Much like the title train, which endlessly circles the frozen wasteland that the world has become, the Bong Joon-ho versus Harvey Weinstein saga of Snowpiercer continues. For months now, we’ve heard about The Weinstein Company, who owns the North American rights, demanding deep cuts that will indelibly change the face of the film. It’s been an endless back and forth, and now some additional details, like Harvey’s desire for voiceovers written by Neil Gaiman, have come to light.
BFI has dug into the conflict, unearthing even more information, and giving us even less hope that we will see a resolution any time soon. Many of us expected the film, which finished filming in early 2013, to make the rounds at some of mid to later year festivals. It did play at the Busan International Film Festival, but that’s it. It’s worth mentioning that Bong took the opportunity to inform American viewers that this might be their only chance to see his version of the film. The Korean distributor CJ Entertainment apparently tried to show Bong’s cut to the programmers at the Toronto International Film Festival, but that move was blocked by TWC, who said that their North American approved edit wasn’t ready.
The cuts TWC is after include 25-minutes “and the elimination of most of the character-detail.” That sounds horrendous. Their goal is to turn Snowpiercer into “a more conventional action-thriller,” one that will play better for, in TWC’s words, “audiences in Iowa and Oklahoma.” If you didn’t already suspect that the intent is to dumb the product down, there you have it in rather obvious language.

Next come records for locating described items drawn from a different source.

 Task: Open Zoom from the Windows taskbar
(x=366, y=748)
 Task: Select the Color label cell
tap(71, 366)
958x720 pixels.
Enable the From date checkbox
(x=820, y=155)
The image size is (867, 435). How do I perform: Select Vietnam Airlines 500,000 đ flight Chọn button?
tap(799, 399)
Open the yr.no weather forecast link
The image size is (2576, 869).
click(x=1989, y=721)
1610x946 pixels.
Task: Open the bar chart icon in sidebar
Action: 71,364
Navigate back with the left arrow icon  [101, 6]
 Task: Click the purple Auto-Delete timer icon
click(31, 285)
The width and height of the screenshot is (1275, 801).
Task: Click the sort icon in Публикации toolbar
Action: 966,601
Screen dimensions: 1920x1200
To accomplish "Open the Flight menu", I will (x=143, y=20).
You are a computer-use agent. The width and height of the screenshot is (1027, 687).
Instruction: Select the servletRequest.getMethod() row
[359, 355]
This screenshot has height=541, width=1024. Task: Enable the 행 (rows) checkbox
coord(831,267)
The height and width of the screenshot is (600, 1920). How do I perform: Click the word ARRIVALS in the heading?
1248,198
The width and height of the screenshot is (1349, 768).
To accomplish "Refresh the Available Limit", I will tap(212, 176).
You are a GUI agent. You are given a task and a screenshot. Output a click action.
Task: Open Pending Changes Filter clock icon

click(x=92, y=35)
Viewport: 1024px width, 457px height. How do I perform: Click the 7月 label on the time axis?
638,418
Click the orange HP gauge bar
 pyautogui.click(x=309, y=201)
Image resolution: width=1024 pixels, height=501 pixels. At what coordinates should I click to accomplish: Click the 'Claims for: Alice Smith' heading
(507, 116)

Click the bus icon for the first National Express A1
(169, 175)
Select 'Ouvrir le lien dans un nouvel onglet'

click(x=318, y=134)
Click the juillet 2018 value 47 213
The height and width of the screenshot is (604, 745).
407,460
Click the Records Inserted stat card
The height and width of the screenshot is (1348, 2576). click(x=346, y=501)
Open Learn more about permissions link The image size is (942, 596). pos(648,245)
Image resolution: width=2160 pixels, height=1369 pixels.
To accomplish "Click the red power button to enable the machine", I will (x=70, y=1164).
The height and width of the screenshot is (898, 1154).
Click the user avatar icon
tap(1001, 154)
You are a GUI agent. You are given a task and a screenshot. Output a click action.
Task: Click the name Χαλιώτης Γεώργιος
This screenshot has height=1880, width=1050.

One other addition Weinstein wants—it should go without saying at this point that Bong doesn’t want any of these things to happen—are voiceovers that bookend the film at the open and close. He even suggested that his “friend” Neil Gaiman be the one to write them. If you absolutely must have unnecessary voiceover, you could do a lot worse than Gaiman, but still, he has enough to worry about with the recent rumors of Joseph Gordon Levitt adapting Sandman.
There have been some indications that TWC’s stance may be softening a bit. Snowpiercer will play the Berlin Film Festival, and reports have the director’s cut testing better with American audiences than the Weinstein version. And more than anything else, Bong seems committed to making sure that what we see in theaters, if it isn’t exactly his vision, at least meets with his approval. There’s still no release date, but I’m vaguely optimistic that we could see the film in 2014.
While all of this extracurricular activity has been going on, all Snowpiercer has done is rack up heaps of critical accolades and earn enough awards to start a trophy shop. Among other honors, the film won the Best Production Design award at the Asia-Pacific Film Festival, and take home Best Film, Director, and Cinematographer from the South Korean Film Critics Circle. We should also mention that it’s been a huge financial success in Korea, where it broke box office records, and has done a brisk business in France, where the graphic novel that serves as the source originated. More than anything, this last point might be the most important. Above everything, TWC wants to make money, and if the director’s cut will be the most profitable, that’s likely the one we’ll see.